[Task details] Each line of the listing below that includes "computer" should be reported.

[Data supplied]

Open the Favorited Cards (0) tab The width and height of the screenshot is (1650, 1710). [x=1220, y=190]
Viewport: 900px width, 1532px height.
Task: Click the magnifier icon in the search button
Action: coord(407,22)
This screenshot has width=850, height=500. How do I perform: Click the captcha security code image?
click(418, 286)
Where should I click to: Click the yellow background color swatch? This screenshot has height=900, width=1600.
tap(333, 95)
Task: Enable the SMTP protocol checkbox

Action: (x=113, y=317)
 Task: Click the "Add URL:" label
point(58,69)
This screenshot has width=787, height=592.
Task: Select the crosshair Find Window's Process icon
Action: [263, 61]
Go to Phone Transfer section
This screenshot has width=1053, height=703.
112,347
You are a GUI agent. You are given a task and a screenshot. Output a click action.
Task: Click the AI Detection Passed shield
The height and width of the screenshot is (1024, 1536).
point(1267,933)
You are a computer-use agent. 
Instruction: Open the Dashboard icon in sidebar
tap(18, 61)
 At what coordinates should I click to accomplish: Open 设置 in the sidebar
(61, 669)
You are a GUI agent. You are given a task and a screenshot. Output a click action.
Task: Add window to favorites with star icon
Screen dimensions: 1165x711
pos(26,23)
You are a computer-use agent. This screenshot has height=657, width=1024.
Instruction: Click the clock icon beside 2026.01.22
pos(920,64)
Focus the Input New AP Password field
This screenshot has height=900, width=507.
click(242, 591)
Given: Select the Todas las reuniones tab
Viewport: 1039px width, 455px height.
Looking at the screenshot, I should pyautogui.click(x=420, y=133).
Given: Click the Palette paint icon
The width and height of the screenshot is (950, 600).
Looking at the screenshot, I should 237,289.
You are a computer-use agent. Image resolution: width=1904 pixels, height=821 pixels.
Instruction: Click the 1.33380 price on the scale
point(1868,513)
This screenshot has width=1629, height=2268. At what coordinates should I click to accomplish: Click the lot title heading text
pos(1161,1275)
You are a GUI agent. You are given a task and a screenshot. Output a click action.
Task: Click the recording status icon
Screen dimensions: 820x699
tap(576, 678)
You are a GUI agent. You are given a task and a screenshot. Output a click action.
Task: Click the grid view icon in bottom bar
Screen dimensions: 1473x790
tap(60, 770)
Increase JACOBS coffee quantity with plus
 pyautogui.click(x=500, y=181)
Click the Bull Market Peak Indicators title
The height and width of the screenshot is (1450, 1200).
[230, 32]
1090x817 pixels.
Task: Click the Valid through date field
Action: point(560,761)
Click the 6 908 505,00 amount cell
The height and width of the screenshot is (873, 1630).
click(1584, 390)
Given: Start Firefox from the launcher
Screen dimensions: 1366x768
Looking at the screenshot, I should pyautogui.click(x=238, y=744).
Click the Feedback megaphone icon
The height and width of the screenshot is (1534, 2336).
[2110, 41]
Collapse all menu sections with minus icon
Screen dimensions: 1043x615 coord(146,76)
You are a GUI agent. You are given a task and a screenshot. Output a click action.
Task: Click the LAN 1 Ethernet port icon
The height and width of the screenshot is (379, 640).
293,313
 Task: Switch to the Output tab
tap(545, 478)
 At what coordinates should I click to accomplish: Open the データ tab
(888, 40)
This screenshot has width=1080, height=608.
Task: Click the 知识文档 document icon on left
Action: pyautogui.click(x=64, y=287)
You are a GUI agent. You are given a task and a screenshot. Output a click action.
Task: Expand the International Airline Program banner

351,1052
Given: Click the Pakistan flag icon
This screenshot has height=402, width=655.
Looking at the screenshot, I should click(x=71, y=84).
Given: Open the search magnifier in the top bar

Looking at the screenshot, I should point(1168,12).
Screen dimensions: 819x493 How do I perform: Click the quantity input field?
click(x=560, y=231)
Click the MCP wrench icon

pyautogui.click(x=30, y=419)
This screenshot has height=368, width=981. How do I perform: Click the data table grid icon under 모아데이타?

[Reply]
You are a computer-use agent. 
You are a computer-use agent. This screenshot has height=657, width=1024.
You are a computer-use agent. Image resolution: width=1904 pixels, height=821 pixels.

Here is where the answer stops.